How to Write a Geometry Proof (Step-by-Step Method)
Geometry proofs are where many students hit a wall. They feel different from algebra because you can’t just “do the math.” The fix is a consistent 5-step approach.
Quick answer
(1) Identify what’s given. (2) Identify what you need to prove. (3) Mark up the figure. (4) Plan the path from given to goal. (5) Write the two-column proof — each step justified.
Step 1 — Identify what’s given
The problem will tell you. Highlight every “given” statement. These are your starting facts.
Step 2 — Identify what you need to prove
The conclusion you’re working toward. Often it’s an equality, a congruence, or parallel/perpendicular relationship.
Step 3 — Mark up the figure
Draw congruent sides with tick marks. Congruent angles with arcs. Parallel lines with arrows. Right angles with squares.

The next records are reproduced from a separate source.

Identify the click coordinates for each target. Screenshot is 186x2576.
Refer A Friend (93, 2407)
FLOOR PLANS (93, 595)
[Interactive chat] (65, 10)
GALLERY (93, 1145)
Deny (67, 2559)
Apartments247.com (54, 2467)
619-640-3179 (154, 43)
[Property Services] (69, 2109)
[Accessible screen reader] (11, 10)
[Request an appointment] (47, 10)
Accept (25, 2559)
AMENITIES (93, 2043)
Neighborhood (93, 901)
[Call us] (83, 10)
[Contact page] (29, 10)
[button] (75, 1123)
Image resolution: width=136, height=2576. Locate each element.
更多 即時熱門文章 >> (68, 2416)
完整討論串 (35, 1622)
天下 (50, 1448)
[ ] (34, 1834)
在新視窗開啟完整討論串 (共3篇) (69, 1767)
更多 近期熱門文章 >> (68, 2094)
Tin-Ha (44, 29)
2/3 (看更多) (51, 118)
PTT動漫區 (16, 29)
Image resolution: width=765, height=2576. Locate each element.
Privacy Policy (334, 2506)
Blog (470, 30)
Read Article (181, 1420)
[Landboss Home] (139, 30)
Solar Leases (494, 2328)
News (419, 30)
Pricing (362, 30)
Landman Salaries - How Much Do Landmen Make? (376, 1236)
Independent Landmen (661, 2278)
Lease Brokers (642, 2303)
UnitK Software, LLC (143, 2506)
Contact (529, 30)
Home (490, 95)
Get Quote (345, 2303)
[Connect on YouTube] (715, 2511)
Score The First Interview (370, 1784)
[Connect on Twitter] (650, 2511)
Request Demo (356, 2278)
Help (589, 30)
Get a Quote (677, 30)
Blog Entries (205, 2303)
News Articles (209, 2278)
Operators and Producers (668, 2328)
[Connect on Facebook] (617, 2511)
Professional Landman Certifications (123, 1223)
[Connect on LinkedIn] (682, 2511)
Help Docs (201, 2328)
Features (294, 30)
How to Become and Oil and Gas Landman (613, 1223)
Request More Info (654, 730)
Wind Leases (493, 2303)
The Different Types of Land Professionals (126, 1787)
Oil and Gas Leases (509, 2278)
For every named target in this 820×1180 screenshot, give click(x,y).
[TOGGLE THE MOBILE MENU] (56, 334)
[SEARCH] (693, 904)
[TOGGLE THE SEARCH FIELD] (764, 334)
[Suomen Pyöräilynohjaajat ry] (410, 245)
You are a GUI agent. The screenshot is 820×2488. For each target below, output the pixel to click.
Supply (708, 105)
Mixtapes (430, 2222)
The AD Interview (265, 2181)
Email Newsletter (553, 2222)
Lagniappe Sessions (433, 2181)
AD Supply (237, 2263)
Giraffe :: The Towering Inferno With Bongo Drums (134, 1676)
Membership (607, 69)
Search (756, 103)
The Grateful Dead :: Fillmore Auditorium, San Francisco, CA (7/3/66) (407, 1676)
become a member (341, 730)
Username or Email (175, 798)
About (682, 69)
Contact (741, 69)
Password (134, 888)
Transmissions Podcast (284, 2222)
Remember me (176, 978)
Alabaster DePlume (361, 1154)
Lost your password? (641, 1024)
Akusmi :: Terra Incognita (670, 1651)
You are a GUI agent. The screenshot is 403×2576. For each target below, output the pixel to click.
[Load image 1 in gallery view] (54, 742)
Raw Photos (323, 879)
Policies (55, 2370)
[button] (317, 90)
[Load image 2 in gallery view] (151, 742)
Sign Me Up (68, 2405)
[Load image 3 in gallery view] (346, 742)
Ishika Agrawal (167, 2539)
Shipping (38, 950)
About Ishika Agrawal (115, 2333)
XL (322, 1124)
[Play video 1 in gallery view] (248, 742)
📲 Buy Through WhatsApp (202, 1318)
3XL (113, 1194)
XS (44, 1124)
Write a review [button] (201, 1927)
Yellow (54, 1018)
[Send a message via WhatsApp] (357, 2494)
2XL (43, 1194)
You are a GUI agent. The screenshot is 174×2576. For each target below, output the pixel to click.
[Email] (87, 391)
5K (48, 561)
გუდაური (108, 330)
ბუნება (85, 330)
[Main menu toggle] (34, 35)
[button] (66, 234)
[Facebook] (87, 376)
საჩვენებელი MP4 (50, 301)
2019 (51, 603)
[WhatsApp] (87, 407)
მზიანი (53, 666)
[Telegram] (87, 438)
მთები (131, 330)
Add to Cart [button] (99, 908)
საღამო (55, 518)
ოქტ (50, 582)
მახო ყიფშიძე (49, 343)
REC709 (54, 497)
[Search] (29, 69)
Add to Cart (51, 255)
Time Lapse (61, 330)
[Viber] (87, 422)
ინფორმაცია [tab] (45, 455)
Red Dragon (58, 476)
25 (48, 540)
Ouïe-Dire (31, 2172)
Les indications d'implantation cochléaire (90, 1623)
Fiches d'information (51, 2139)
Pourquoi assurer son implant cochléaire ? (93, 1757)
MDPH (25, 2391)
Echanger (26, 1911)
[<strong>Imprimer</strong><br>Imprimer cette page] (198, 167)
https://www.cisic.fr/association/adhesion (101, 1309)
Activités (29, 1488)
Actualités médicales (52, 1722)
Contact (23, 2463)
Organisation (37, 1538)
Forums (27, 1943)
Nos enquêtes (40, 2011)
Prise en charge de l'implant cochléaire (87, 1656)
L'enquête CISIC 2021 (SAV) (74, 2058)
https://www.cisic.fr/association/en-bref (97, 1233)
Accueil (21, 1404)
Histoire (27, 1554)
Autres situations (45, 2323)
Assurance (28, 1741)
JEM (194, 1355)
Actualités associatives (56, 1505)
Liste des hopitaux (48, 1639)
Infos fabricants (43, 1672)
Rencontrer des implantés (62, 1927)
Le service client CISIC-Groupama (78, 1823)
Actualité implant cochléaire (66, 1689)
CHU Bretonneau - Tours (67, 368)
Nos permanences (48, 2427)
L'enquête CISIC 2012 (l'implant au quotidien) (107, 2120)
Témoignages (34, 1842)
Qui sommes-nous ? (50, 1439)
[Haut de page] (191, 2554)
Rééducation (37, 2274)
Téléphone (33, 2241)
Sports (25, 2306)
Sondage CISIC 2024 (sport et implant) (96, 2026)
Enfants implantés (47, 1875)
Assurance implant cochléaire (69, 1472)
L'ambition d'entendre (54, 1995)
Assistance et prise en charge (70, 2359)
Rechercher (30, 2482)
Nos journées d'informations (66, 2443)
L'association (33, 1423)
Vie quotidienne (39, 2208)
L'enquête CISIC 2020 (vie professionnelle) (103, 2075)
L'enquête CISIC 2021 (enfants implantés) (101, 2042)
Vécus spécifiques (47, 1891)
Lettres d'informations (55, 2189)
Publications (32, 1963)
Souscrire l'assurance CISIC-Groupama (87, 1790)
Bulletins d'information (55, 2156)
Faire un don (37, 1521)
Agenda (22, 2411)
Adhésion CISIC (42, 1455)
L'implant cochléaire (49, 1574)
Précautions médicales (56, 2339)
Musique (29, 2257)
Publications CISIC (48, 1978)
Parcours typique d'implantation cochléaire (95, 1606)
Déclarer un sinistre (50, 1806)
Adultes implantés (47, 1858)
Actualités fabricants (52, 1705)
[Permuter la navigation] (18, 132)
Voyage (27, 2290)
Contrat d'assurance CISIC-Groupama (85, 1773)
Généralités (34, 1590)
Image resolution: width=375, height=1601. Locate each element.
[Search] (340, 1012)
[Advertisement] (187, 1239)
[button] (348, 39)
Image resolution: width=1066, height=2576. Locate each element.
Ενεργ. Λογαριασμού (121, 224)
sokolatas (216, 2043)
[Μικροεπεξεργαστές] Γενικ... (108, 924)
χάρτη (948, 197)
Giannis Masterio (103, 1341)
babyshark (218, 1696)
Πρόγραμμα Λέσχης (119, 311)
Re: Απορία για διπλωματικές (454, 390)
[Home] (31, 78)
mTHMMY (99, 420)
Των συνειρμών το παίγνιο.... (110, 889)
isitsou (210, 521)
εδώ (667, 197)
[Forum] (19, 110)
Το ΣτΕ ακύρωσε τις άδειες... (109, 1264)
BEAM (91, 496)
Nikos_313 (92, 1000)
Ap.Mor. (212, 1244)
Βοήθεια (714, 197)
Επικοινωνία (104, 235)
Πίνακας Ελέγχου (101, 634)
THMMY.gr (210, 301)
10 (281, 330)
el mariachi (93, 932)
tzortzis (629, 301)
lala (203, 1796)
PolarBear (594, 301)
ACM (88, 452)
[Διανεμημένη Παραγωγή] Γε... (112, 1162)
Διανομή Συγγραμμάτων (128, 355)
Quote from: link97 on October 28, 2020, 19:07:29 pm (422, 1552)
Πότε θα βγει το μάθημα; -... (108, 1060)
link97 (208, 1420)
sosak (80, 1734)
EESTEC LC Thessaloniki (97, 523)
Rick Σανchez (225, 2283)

This visual gives your brain something to work with.
Step 4 — Plan the path
Work backwards from the goal. “I need to prove these triangles are congruent. To do that I need SSS, SAS, ASA, AAS, or HL. Which do I have?” Then forward from given: “I have these two pairs of sides congruent and this angle. That’s SAS.”
Step 5 — Write the two-column proof
Left column: statements. Right column: reasons. Every step must be justified by either a given, a definition, a postulate, or a theorem.
Common reasons (memorize)
- Reflexive property: a segment/angle equals itself
- Vertical angles theorem: vertical angles are congruent
- Triangle sum: angles of a triangle add to 180°
- SSS, SAS, ASA, AAS, HL: triangle congruence
- CPCTC: corresponding parts of congruent triangles are congruent
- Definition of [thing]: e.g. definition of midpoint, definition of perpendicular
Worked example
Given: Triangle ABC with AB = AC. Point M is the midpoint of BC.
Prove: AM ⊥ BC.
The plan
Show triangles ABM and ACM are congruent (SSS). Then angles AMB and AMC are congruent (CPCTC). Since they form a straight line, they’re each 90°. So AM ⊥ BC.
Two-column proof
| Statement | Reason |
|---|---|
| AB = AC | Given |
| M is midpoint of BC | Given |
| BM = MC | Definition of midpoint |
| AM = AM | Reflexive property |
| △ABM ≅ △ACM | SSS |
| ∠AMB ≅ ∠AMC | CPCTC |
| ∠AMB + ∠AMC = 180° | Linear pair |
| 2(∠AMB) = 180°, ∠AMB = 90° | Substitution and division |
| AM ⊥ BC | Definition of perpendicular |
Common mistakes
- Forgetting reflexive property when a side or angle is shared.
- Using SSA (not valid for proving congruence).
- Not labeling congruent parts on the figure.
- Reasons that are too vague (“because” instead of “vertical angles theorem”).